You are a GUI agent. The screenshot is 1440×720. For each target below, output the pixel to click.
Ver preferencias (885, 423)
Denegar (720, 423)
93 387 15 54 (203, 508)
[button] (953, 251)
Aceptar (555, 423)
◆ ◆ ◆ ◆ ◆ ◆ ◆
- [AIM OF THE EXERCISE]
Turn the lines above into a Markdown table with two columns, Row and Line, numbering each row and skipping any blank lines.

- [OUTPUT]
| Row | Line |
|---|---|
| 1 | You are a GUI agent. The screenshot is 1440×720. For each target below, output the pixel to click. |
| 2 | Ver preferencias (885, 423) |
| 3 | Denegar (720, 423) |
| 4 | 93 387 15 54 (203, 508) |
| 5 | [button] (953, 251) |
| 6 | Aceptar (555, 423) |